Wednesday, August 16, 2017

Tuesday, September 6, 2016

PDX Viz

Is this thing still on?  Just a tiny post to my most recent side project, PDX Viz.  It's a way to map/visualize cycling, ped, and transit connectivity around Portland.

Friday, January 16, 2015

cljx-sampling: A Clojure(script) library for sampling and random numbers

For a current hobby project I need the ability to generate seeded random numbers and/or sample items from collections in either the JVM or the browser. The PPRNG lib offers seedable random numbers, but it uses different generators depending on the environment. Given a seed I want to generate the same sequence of numbers regardless where the code is running.

So I've open-sourced a little library, cljx-sampling, that uses a seedable 32-bit Xorshift random number generator for consistent results in both Clojure and Clojurescript. I also reused some of my code from bigml/sampling and combined it with the Xorshift RNG to allow for convenient (and still consistent) in-memory samples over collections.
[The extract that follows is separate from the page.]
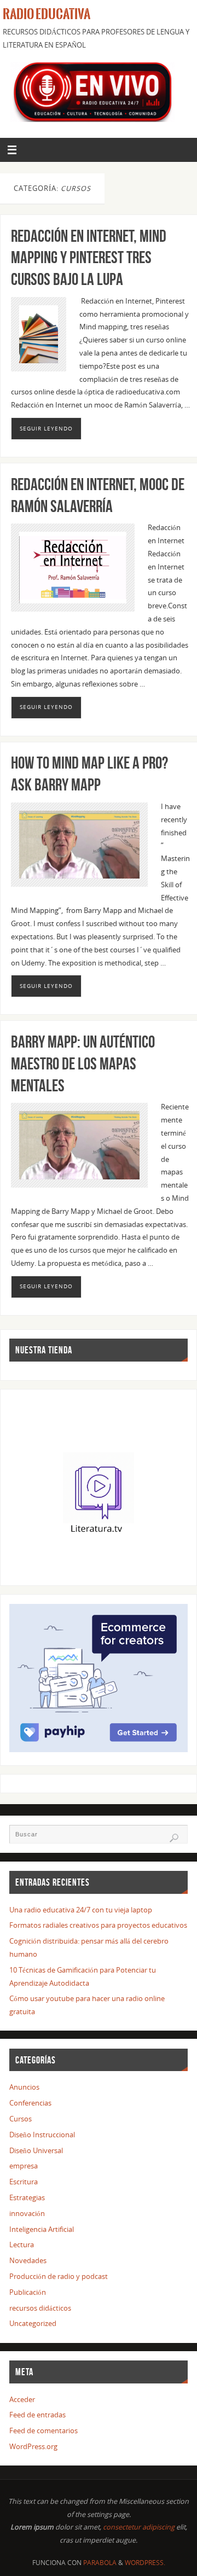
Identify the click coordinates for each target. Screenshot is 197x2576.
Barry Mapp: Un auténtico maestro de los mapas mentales (83, 1064)
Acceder (22, 2399)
Maybe you'll find it useful?

https://github.com/ashenfad/cljx-sampling

Wednesday, September 3, 2014

Sketching/hashing Algorithms in Clojure

Just a short note that I (and BigML) have open sourced a library of hashing / sketching based stream summarizers for Clojure.
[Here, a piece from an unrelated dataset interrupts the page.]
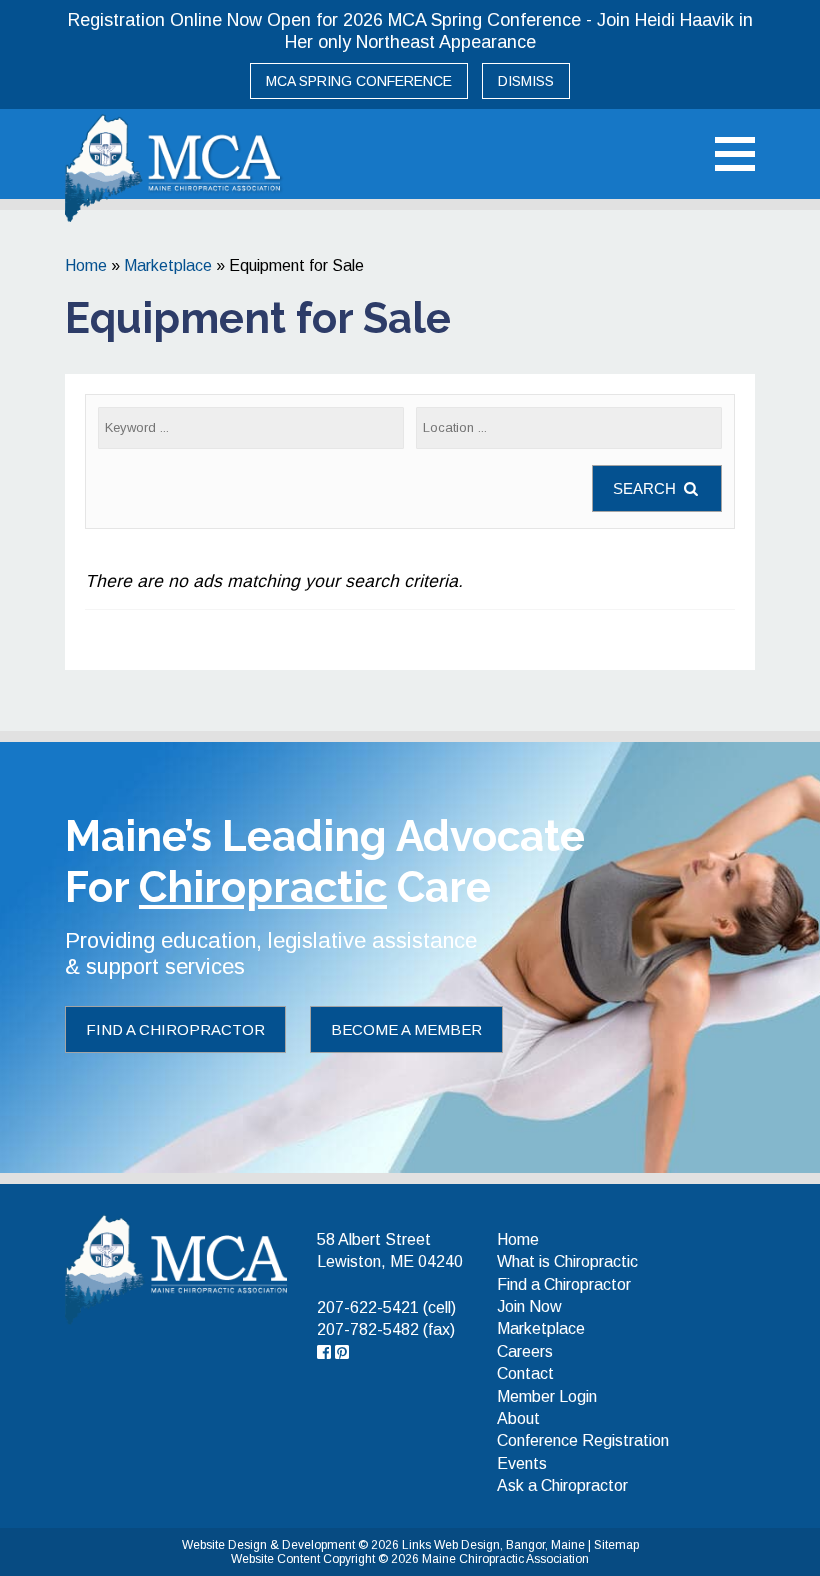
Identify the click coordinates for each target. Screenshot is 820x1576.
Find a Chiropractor (175, 1029)
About (518, 1418)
Specifically, the library includes techniques that take streams of items and return summaries that can be queried for set membership (bloom filters), set similarity (min-hashes), item occurrence counts (count-min sketches), and the number of distinct items (with my favorite, the magical HyperLogLog).

This library was largely an educational exercise for me, as I wanted to better understand the world of streaming summaries for categorical data.  It's written in almost pure Clojure and backed by plain Clojure data structures.  So it's (hopefully!) easy to use and easy to serialize.  All the summaries are merge friendly making them a nice fit for distributed settings.  The big caveat is that I didn't spend much effort optimizing for speed.  Those in need of maximizing every CPU cycle may need to look elsewhere.